An Idea

Bill Abbate

Do you see yourself as being in sales? What about the old adage that everyone is in sales? Why is this claim made? Could it be because everyone must deal with other people, and to do so requires some level of selling yourself, regardless?

There is an element of truth there, isn’t it?

Since sales and marketing are joined at the hip, imagine having a simple, easy-to-use concept covering all the bases that could make you a standout in every arena, including life itself.

Let’s look at a concept to help you successfully sell and market your writing, retail or commercial goods, services, and anything else. The great thing about this concept is it is so memorable that you will never forget it once you learn it.

“The fact is, everyone is in sales. Whatever area you work in, you do have clients and you do need to sell.” Jay Abraham (1949-present)

Discovering the concept

In the 1990s, while working for a large multinational corporation, we stumbled across an idea that was so simple yet profound that it proved invaluable in a difficult situation.

As an internal consultant, HQ tasked me with a turnaround of one of its subsidiaries. The subsidiary was losing $1.5 million per month, consuming the earnings of more than a $200 million profitable division of the corporation. In the overall scheme for a $10+ billion company, this was by no means catastrophic. Nonetheless, the bleeding had to stop and had to stop quickly.

While I won’t bore you with the details, the losses were mainly due to the significant capital investment in plant and equipment with the poor sales performance of the subsidiary’s new and complex product line.

After more than a week of meetings with the senior staff, we came up with what we hoped would be the solution. It primarily involved streamlining sales, marketing, engineering, and distribution, involving everyone in the company!

We discovered many internal failures due to not moving the right products through engineering and production in a timely fashion to meet customer needs. Add to this some significant logistical issues and the lack of focus on its customers, which spelled disaster.

During discovery, it became abundantly clear we lacked internal alignment, which led to the solution, an easy-to-remember objective everyone in the company could understand and get behind. It was simply:

Right Product — Right Place — Right Time

This slogan became the source of internal alignment needed to get the company on track and mitigate losses. Every manager and department did what they had to do to achieve it. We later found the concept extended far beyond this one company, impacting individual employees and their work.

The concept is adaptable to any business, but let’s look at how solopreneurs can also use it successfully.

Right Product

Think about the product or service you offer. Is it the right one? Does the product meet your customer’s expectations 100%? Since many reading this article are solopreneur writers, apply this concept to your writing product. You likely produce a particular type or style of writing in a specific genre. Have you taken the time to find out what your readers want?

In doing several company turnarounds during my career, one of the most common failure points was the attempt to please everyone, everywhere, with everything. They were so desperate to sell their products they would do things that made no sense in the long run. They only sought product acceptance, which can be very costly.

The first thing you do in such a situation is pull in the reins. This requires putting the ego aside and restricting and reserving products for the specific customers you can serve well and profitably. You must stop jumping through hoops to sell anything you can to anyone. Serve only those customers in markets that make sense. To do this, you must become highly attuned to who your customer is. Attempting to produce many different products to serve many customers stretches you too thin, draining valuable manpower and resources.

Building a few dedicated customers who most benefit from your product is far more effective than trying to serve the masses. Unless you have a mass-market product, that is. Developing the right product for the right group of customers is a great way to build a profitable, sustainable business.

How can you apply this to those for whom you write? Ask yourself a question — which would you rather have: A hundred or a thousand dedicated readers — or a hundred thousand here today gone tomorrow so-called followers?

• • • • •

According to the article on sales and marketing, how much money was the subsidiary losing each month?

Recorded information:
• • • • •

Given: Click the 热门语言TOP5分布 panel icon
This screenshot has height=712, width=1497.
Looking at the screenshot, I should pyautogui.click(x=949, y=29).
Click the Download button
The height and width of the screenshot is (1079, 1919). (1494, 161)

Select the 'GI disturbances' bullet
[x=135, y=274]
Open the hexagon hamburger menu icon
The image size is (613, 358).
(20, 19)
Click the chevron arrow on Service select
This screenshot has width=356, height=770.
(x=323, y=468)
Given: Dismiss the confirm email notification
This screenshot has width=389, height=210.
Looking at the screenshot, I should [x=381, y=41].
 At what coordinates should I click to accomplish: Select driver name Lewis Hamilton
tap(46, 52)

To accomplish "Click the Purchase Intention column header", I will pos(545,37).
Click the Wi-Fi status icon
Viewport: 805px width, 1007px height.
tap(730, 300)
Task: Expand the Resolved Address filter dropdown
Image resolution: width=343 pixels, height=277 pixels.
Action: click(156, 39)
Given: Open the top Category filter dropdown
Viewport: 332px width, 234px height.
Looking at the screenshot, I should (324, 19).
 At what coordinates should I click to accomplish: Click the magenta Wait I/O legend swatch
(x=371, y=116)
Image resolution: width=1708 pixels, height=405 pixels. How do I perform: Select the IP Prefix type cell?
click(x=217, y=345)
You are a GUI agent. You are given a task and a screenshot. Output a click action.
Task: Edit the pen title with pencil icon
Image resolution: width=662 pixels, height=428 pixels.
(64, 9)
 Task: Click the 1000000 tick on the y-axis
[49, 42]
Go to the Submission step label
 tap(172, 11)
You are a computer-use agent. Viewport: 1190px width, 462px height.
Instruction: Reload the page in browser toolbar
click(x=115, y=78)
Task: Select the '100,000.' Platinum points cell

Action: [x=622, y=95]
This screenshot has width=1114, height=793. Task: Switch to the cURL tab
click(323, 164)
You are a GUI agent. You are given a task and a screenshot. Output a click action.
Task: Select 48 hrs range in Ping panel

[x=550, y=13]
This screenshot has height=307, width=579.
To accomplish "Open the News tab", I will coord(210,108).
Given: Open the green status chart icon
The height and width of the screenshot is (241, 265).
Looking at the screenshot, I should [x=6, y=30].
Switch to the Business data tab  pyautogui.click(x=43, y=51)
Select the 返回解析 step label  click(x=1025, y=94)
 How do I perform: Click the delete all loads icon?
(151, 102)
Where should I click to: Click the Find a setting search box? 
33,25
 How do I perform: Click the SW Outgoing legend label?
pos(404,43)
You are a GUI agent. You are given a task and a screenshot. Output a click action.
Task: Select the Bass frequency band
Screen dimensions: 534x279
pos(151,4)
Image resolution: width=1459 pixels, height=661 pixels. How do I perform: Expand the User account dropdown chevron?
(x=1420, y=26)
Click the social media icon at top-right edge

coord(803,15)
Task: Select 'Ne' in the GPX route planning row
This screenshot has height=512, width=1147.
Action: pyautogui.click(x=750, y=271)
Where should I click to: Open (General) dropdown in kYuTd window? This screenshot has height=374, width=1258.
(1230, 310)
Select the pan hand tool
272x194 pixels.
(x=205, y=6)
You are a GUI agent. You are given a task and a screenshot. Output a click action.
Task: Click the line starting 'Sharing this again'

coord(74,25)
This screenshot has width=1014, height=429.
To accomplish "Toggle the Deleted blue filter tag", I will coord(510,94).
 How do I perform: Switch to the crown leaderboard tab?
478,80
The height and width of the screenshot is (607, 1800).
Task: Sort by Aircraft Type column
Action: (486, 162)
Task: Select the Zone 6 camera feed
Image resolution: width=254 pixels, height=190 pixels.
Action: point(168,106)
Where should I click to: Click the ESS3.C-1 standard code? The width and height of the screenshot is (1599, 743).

• • • • •

Correct result: $1.5 million per month.